# [What this task involves]
Update the material below by replacing every "screenshot" with "screen capture", keeping all other text unchanged.

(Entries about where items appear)
********
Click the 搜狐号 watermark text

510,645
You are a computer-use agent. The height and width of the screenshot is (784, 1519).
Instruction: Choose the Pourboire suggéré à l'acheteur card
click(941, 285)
********
# [Solution for this exercise]
Click the 搜狐号 watermark text

510,645
You are a computer-use agent. The height and width of the screen capture is (784, 1519).
Instruction: Choose the Pourboire suggéré à l'acheteur card
click(941, 285)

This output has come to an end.